This pattern matters because it makes transfer interpretable. MPA improves most when the auxiliary signal and downstream endpoint share physical structure.

The same principle applies at the readout level. The additive branch helps most on properties that are additive-compatible. It helps less, and can sometimes hurt, when the endpoint is dominated by recognition, device-level behavior, interfacial mechanisms, or ratio-like measurements that do not map cleanly to an atom-wise sum.

This gives MPA a practical design rule: match both the mid-training data and the readout bias to the physics of the target.

Broad gains across experimental benchmarks

We validated MPA across a curated benchmark of 40 experimental materials property prediction tasks spanning:

(TH) thermodynamic properties
(PT) phase-transition properties
(TR) transport properties
(SL) solubility and partitioning properties
(EL) electrical and polarization properties
(SF) safety and flammability properties
(BO) bio/other materials-property proxies

We evaluated MPA under two complementary settings.

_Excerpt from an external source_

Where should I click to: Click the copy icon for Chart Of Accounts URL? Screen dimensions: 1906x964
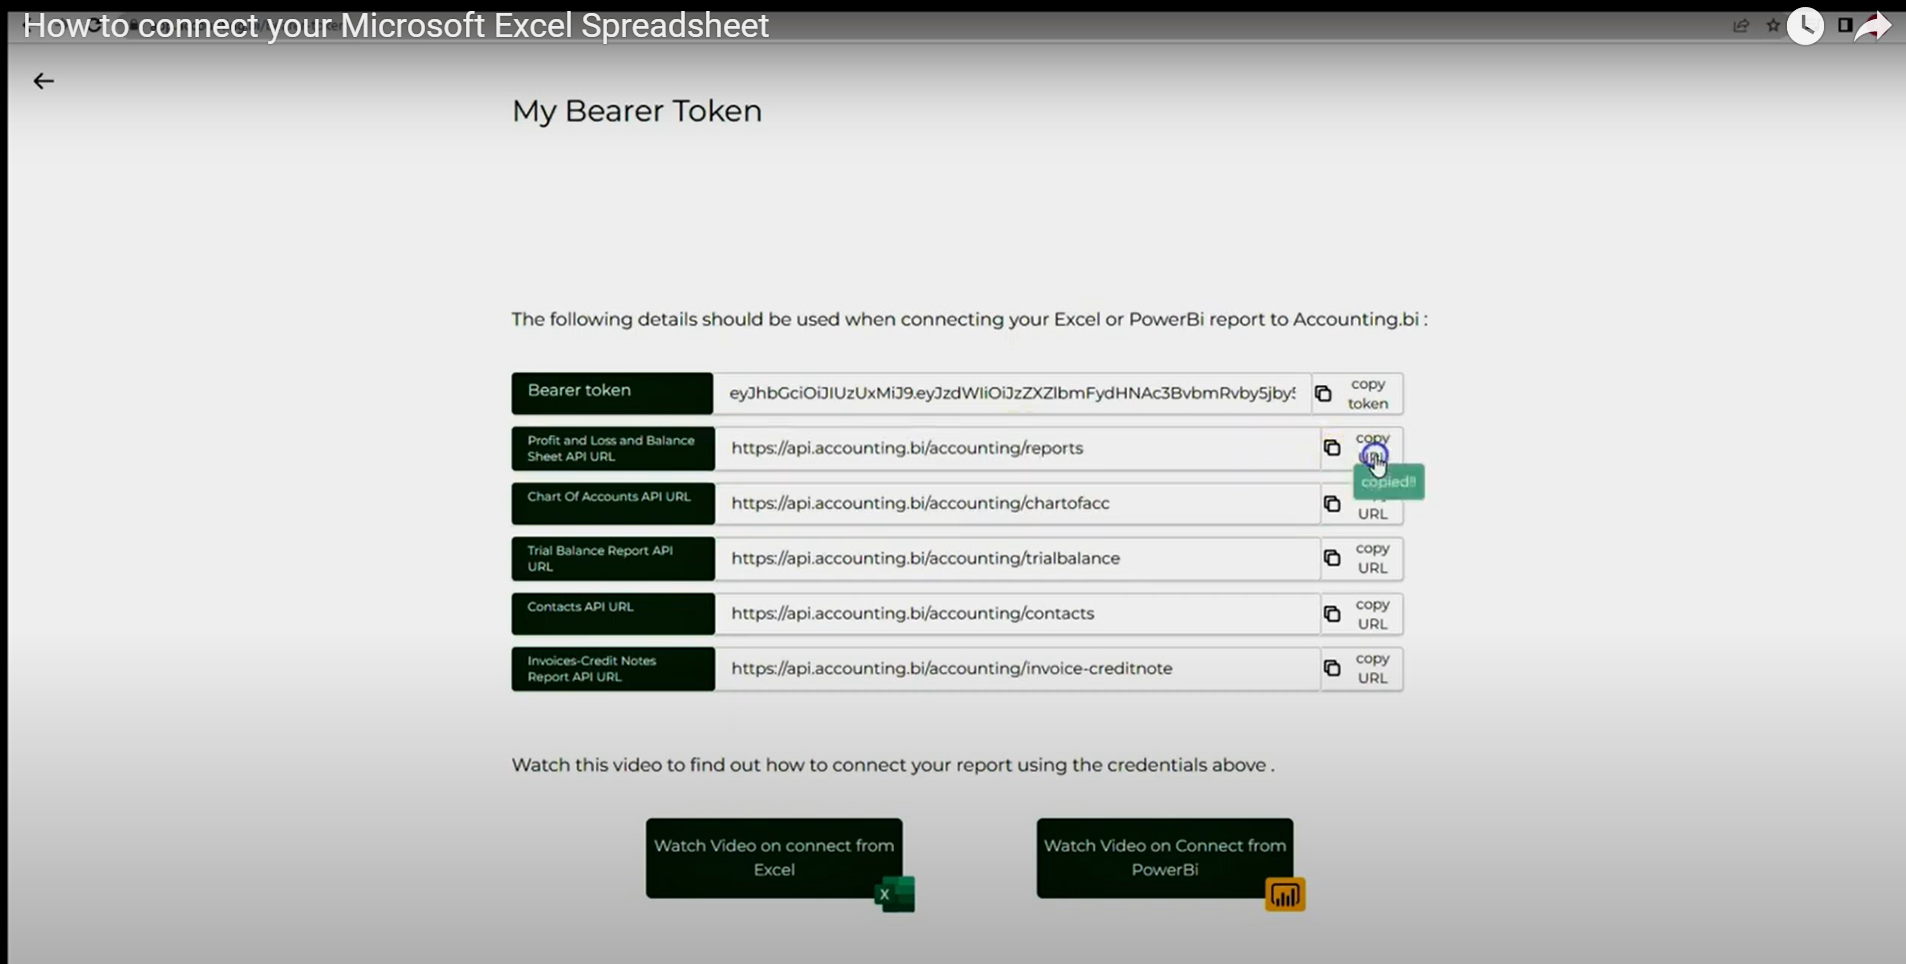pyautogui.click(x=1332, y=503)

Random splits measure in-distribution interpolation, where structurally related molecules and materials can appear across train and test folds. Scaffold splits are harder: they measure whether the model generalizes to materials scaffolds not seen during training.

Broad gains across experimental benchmarks — *Figure 5: Under random splits, MPA improves broadly over direct fine-tuning from the pretrained backbone, improving 38 of 40 endpoints with a 14.0% mean MAE reduction and a 10.4% median reduction.*

MPA sets a new state of the art under random-split evaluation while improving nearly every endpoint relative to direct fine-tuning from the pretrained backbone. The gains are not confined to one property family: thermodynamic, phase-transition, transport, solubility, electrical, safety, and bio/other endpoints all improve, with the largest reductions appearing on physically aligned thermodynamic targets such as combustion enthalpy, gas-phase Gibbs free energy, entropy, liquid-phase enthalpy, and gas-phase heat capacity.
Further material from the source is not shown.